Abu Dhabi: The real estate markets in Abu Dhabi and Dubai are going in opposite directions. While residential rents in Dubai dropped around five per cent in the first quarter of this year, rents in the capital are rising, fuelled by a lack of supply.

In its latest Abu Dhabi Real Estate Market report, Abu Dhabi Islamic Bank, and its real estate advisory subsidiary MPM Properties, said that residential rents in the emirate have seen a moderate rental growth in the first quarter of this year.

As lower oil prices have contributed to a slowdown in Abu Dhabi’s economic growth, both buyers and sellers remained unwilling to enter the property market, resulting in low transaction volumes.

“We are seeing a shift in market dynamics as the first quarter of this year has seen a constrained new supply of homes coming into the market with the residential market expected to see less than two per cent housing stock growth in 2016 vs. an average of 4.5 per cent [per annum] over the last seven years,” Paul Maisfield, chief executive officer of MPM Properties, said in a statement on Tuesday.

During the first quarter of this year, nearly 1,000 new homes were delivered to the Abu Dhabi market, comprising mainly small- to medium-sized developments in Al Nahyan, Muroor Road, and Mohammed Bin Zayed City.

Matthew Green, head of research and consultancy at CBRE, a real estate agency, described Q1 as “relatively resilient” considering the headwinds that the economy is facing, with such resilience stemming from limited supply in the market.

“Dubai is a more volatile market and it’s a market that is more driven by international investors so we tend to see bigger swings in sales and rent.
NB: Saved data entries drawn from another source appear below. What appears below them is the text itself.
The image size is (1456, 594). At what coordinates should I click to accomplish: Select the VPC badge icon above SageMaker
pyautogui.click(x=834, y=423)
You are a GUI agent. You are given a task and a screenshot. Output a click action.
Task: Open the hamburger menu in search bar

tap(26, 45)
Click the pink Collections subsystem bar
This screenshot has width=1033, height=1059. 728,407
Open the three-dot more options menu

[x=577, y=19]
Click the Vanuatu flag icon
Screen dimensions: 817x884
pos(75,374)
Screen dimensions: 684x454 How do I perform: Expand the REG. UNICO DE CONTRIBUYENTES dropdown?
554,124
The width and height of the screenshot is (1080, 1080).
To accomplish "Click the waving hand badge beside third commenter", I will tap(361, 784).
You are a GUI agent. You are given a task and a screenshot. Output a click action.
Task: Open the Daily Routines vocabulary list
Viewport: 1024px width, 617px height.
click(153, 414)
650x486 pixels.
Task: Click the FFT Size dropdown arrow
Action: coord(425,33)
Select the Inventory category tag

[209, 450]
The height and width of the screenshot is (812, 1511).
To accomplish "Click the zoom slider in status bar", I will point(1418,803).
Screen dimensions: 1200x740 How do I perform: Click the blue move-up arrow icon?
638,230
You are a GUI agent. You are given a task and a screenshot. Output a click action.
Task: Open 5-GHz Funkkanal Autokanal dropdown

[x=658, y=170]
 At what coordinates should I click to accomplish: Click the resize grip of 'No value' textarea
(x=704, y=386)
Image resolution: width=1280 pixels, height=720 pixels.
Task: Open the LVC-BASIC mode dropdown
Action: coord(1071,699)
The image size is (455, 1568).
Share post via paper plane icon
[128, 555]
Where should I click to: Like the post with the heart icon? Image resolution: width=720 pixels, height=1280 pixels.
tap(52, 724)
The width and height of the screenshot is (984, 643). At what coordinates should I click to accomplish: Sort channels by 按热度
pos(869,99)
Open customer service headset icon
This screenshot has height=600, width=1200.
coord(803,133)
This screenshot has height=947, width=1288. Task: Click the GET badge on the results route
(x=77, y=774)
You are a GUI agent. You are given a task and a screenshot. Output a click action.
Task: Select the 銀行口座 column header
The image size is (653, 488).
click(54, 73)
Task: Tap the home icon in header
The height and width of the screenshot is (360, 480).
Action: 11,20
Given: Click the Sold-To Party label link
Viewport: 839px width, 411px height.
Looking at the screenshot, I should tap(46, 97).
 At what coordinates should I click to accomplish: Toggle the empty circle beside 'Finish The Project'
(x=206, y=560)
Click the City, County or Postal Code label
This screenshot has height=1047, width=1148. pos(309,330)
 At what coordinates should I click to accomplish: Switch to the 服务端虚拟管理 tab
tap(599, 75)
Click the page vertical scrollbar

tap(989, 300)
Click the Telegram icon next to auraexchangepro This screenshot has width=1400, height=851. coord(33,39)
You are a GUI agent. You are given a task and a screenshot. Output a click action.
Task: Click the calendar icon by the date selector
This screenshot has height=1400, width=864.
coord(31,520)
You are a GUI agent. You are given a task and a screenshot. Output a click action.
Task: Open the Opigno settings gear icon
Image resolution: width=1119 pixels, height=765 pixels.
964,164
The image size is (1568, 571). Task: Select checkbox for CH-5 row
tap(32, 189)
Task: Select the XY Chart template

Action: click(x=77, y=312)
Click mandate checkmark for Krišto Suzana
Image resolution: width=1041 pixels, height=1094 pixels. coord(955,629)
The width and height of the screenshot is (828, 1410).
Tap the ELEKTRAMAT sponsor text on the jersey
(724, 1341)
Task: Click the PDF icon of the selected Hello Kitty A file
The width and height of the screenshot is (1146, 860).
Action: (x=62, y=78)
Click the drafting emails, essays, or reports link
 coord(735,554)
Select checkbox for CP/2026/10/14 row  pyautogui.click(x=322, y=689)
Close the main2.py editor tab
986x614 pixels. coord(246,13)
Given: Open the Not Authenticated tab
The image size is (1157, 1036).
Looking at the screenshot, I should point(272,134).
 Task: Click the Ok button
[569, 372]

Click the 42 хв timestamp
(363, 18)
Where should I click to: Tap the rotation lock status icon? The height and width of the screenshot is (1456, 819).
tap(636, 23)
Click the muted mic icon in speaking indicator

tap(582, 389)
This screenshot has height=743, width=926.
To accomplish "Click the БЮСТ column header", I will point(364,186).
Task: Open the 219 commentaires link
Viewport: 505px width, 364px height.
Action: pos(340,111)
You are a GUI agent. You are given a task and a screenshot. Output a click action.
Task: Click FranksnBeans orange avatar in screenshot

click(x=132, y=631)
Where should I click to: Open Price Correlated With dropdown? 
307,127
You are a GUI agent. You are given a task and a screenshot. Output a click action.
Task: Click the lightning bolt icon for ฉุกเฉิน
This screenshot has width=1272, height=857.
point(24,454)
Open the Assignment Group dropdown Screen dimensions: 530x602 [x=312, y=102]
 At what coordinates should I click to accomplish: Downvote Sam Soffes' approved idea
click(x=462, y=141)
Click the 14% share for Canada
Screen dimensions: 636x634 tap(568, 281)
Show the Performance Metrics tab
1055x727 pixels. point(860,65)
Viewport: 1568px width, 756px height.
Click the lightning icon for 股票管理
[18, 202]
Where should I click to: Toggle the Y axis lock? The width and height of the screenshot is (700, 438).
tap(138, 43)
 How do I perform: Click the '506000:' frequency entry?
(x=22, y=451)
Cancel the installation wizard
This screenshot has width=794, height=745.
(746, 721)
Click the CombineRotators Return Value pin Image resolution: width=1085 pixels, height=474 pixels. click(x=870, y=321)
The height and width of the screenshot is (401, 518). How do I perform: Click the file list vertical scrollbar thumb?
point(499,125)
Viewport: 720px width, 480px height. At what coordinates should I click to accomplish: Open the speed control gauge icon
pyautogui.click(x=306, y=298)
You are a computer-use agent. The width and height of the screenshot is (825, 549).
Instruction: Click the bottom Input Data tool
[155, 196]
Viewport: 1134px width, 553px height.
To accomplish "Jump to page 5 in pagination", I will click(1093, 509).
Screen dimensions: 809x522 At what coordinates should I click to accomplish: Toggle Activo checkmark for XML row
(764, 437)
In Abu Dhabi, the investment volumes are a lot lower, and it’s not as influenced by international investors, so that’s why we don’t see the same movements,” he said.

Green expected to see deflation in the residential market in Abu Dhabi throughout the rest of 2016 as economic growth slows down.

“[Oil prices] have gone up in comparative terms over the past couple of months, but we’re still talking about prices around $40, and the average rates so far for the year are still at low levels … so it will take more of a sustained growth rate [to change sentiment].

“I think we will see some decline in rental rates and probably in the sales market as well but I don’t think it will be as severe as we’ve seen in Dubai over the past 18 months,” he said.

Across the villa segment, things were much the same as weak demand resulted in limited sales in most communities. Developers are countering market sentiment, however, by offering attractive payment plans on off-plan sales to help spur demand, the report stated.

An analysis of the MPM portfolio in Abu Dhabi shows that 38 per cent of lease renewals completed during Q1 2016 were agreed at a zero per cent increase, while 61 per cent of renewals saw a modest increase, and only one per cent had a rent reduction.

In the office market, demand was also lower as the government sector, which is the main driver for office space, cut its spending and put expansion and relocation plans on hold. By the end of this year, around 350,000 square metres of office space will have been added to the commercial stock.